Despite widespread agreement among public health advocates that the rampant overuse of antibiotics in the livestock industry is the primary culprit behind the rising tide of antibiotic-resistant superbugs, the council’s plan contains virtually nothing to effectively address the issue.
Indeed, 70 percent of medically important antibiotics used in America don’t go to treat sick people, or even to treat sick animals. They’re used by the livestock industry to promote growth and ward off illness in what are often overcrowded, unsanitary conditions.
Daily doses of antibiotics mixed into the feed of farm animals has been indispensable to the rise of factory farms—and to the cultivation of a number of scary strains of antibiotic-resistant bacteria that can move from animals to people. Adding to the alarm earlier this year were reports that, quicker than you can say “lickety split,” certain bacteria were passing along a gene capable of conferring resistance to the antibiotic colistin—long considered an antibiotic of last resort in modern medicine. Bacteria with the gene have now been identified in more than 20 countries, in farm animals as well as in people.
No less authority than the Centers for Disease Control and Prevention has been warning about the danger of antibiotic-resistant bacteria for years. The CDC estimates that 2 million Americans suffer antibiotic-resistant infections each year, resulting in 23,000 deaths.
When President Obama created the advisory council in late 2014 to tackle the challenge of antibiotic resistance, it was hailed as an important, if long overdue, step in the right direction. Yet the draft action plan on which the council is voting this week has left public health advocates underwhelmed, to say the least. “Disappointing” and “fundamentally flawed” is how David Wallinga at the Natural Resources Defense Council describes the council’s work in a recent blog post.
As Wallinga and others fighting for concrete action to rein in antibiotic abuse on factory farms point out, the council essentially continues to give the livestock industry a free pass to use medically important antibiotics willy-nilly. There are no targets—none—to reduce agricultural use of antibiotics, even as the council presses for reductions in the amount of antibiotics prescribed to people.
Moreover, the president’s handpicked team of experts seems all too willing to accept the Food and Drug Administration’s pie-in-the-sky assertions that its program to encourage drug makers to voluntarily stop selling any number of medically important antibiotics for growth promotion in animals is actually working. It’s been more than two years since the FDA launched its program. In that time, how many antibiotics have drug companies taken off the market for growth promotion in animals? Just one.
And even if the FDA were to succeed in stamping out the use of antibiotics simply to bulk up cows and pigs, the livestock industry could still continue to ply animals with antibiotics: Farmers could say they were using the antibiotics not for growth promotion but to prevent disease.

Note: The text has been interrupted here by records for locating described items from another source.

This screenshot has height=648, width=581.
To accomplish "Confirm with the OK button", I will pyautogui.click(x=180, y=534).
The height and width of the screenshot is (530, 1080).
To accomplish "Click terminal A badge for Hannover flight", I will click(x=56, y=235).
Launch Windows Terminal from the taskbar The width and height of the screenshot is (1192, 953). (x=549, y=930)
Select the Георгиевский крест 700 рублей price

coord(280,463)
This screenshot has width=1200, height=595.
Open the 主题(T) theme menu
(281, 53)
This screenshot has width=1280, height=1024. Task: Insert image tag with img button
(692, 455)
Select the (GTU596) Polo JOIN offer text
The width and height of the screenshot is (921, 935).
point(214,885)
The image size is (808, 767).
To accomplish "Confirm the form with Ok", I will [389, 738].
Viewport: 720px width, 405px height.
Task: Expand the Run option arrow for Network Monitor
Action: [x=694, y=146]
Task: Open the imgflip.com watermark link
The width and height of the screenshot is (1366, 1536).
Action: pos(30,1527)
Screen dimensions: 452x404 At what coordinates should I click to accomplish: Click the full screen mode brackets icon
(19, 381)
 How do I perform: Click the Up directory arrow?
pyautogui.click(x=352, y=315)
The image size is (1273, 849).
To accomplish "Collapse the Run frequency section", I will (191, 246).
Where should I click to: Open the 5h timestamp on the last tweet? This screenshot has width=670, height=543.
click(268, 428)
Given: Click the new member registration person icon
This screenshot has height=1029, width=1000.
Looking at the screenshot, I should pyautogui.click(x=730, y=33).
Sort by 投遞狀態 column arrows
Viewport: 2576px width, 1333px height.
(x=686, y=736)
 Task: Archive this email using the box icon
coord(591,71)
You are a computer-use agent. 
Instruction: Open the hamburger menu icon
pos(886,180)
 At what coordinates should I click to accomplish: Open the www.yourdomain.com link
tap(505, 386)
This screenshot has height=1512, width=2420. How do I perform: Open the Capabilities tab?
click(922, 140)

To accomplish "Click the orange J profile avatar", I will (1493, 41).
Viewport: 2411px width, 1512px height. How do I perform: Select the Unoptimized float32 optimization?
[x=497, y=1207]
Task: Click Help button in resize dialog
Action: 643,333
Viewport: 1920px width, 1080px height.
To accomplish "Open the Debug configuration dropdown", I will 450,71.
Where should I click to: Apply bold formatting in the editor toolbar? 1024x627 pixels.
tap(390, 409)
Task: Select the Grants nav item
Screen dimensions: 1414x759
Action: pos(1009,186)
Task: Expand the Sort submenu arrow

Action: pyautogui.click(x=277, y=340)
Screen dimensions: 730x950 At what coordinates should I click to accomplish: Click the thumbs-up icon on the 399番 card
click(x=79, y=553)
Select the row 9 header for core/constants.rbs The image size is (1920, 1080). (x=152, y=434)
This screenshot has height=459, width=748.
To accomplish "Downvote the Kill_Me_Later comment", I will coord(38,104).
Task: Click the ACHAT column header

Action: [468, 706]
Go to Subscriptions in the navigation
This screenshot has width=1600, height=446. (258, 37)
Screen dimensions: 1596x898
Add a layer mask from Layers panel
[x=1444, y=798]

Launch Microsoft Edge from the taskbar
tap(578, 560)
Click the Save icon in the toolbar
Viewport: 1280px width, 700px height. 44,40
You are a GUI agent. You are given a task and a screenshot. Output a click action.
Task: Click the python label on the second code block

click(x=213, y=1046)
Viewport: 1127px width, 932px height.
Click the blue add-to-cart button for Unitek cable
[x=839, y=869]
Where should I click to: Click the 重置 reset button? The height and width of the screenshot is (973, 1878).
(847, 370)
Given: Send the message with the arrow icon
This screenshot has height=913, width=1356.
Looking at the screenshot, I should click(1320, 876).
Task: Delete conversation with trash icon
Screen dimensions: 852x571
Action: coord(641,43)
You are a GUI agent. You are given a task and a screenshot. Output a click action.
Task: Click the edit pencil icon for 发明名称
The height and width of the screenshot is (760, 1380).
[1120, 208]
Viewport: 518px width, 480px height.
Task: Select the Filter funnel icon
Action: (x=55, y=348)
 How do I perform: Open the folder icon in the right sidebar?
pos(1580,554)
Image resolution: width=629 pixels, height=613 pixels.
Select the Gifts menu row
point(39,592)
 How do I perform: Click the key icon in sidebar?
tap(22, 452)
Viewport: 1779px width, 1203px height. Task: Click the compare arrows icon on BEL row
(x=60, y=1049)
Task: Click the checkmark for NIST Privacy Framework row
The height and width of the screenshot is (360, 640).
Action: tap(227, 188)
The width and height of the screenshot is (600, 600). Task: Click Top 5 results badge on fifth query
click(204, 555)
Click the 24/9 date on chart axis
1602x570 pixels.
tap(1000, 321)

“The Netherlands phased out the use of antibiotics for growth-promotion in 2006, but antibiotic use continued to rise even after the ban took effect,” Wallinga writes by way of example. “Only after the government and industry launched a new, much more aggressive effort to reduce use of ALL antibiotics in feed—by setting a reduction target and banning use for disease prevention—did the country see significant reduction in antibiotic use.”
How much? Almost 50 percent.
Unfortunately, when it comes to curbing the epidemic of antibiotic abuse on factory farms, the U.S. hasn’t even gotten to square one. More like square zero.